_Task material_:
-- Start --

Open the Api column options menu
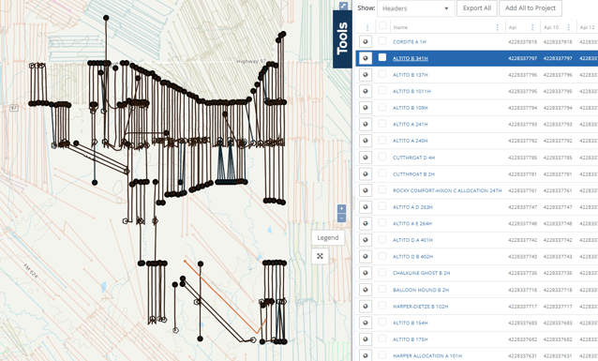The width and height of the screenshot is (598, 361). click(x=532, y=27)
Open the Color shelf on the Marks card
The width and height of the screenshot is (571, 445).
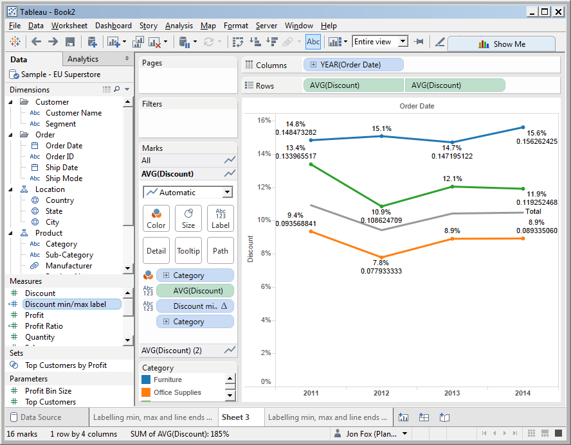(156, 218)
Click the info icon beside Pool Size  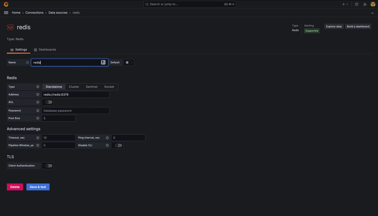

-- End --

_Exercise details_:
Reproduce all of the data above line for line, without changing anything, and leave the pictures out.

_Answer to this task_:
Open the Api column options menu
The width and height of the screenshot is (598, 361). click(x=532, y=27)
Open the Color shelf on the Marks card
The width and height of the screenshot is (571, 445).
(156, 218)
Click the info icon beside Pool Size  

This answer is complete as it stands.